I would like to hash user password with Argon2id, then use this hash as ECDSA private key. I made some tests with Python and passlib.hash and found following parameters:
- memory: 32 MB
- iterations: 100
- hash length: 32 bytes (the same as ECDSA private key length)
- parallelism: 1 (I want to make it slow on purpose and the algorithm will be run on variety of devices)
With these parameters it takes about 1 second to hash the password on my computer, which is acceptable.
The question is: how to assess if these parameters are secure enough? Please note that public keys are public, so we don't have a typical situation here like with passwords when attacker has limited capabilities to check if hash is correct, unless the database is compromised. Here, with known public key attacker can easily check (offline) if generated private key (thus Argon2 result) matches to known public key without a need to gain access to protected database.
My calculations: Let's say passwords have 12 characters including lowercase, uppercase letters and numbers (26+26+10) so at best (with naïve assumption that passwords are generated randomly) there are about (62^12 or 2^71.45) 3,226,266,762,397,899,821,056 combinations.
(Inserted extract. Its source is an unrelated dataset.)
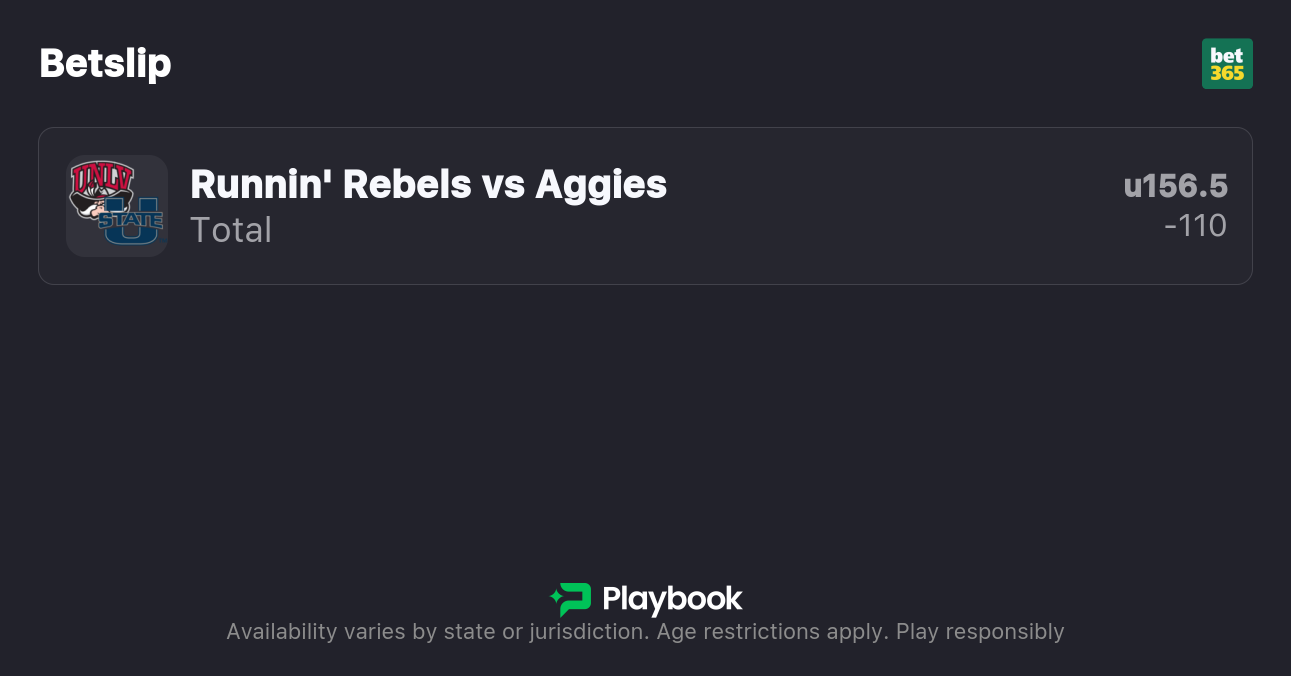Screen dimensions: 1291x676
Task: Click the yellow 365 text in logo
Action: click(1227, 73)
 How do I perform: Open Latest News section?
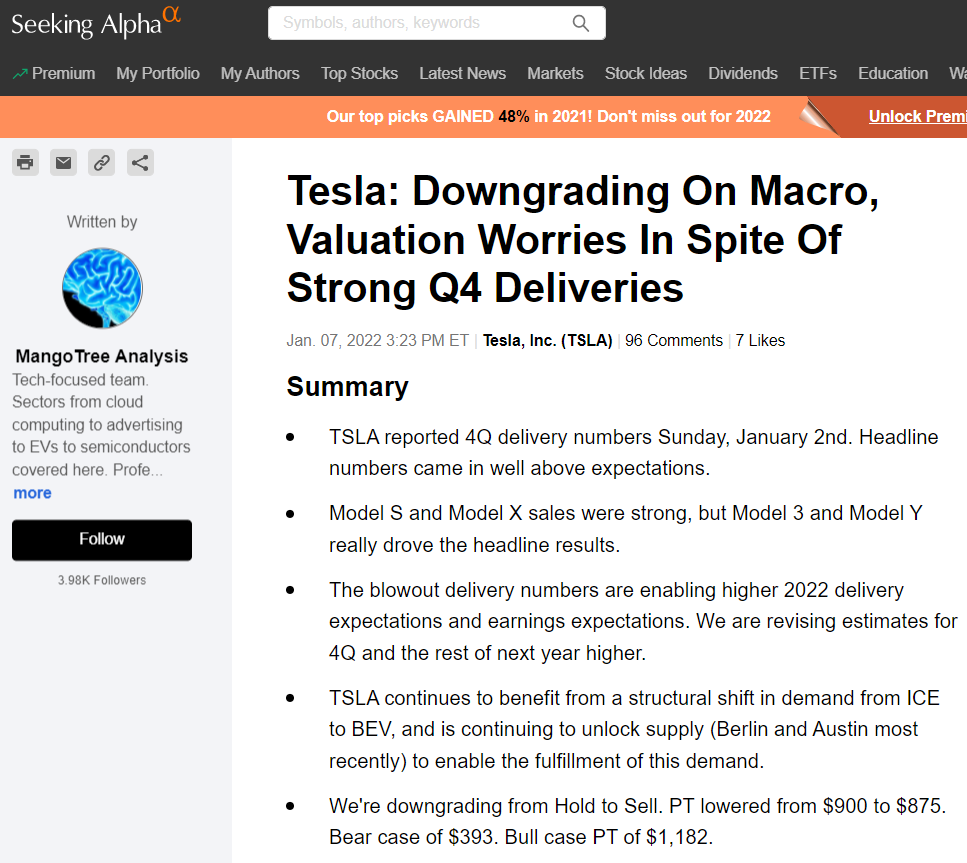[463, 73]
Attacker at average will need to try half of tries to crack the password, which gives us 1,613,133,381,198,949,910,528 tries. It is 51,152,123,959,885 years per single core (1 try == 1 second). We can use thousands of cores at the same time but it will still need too much time to crack it. Obviously this time in reality will be much shorter because attackers will rather use dictionary attacks.
Are my assumptions correct that provided parameters are secure enough?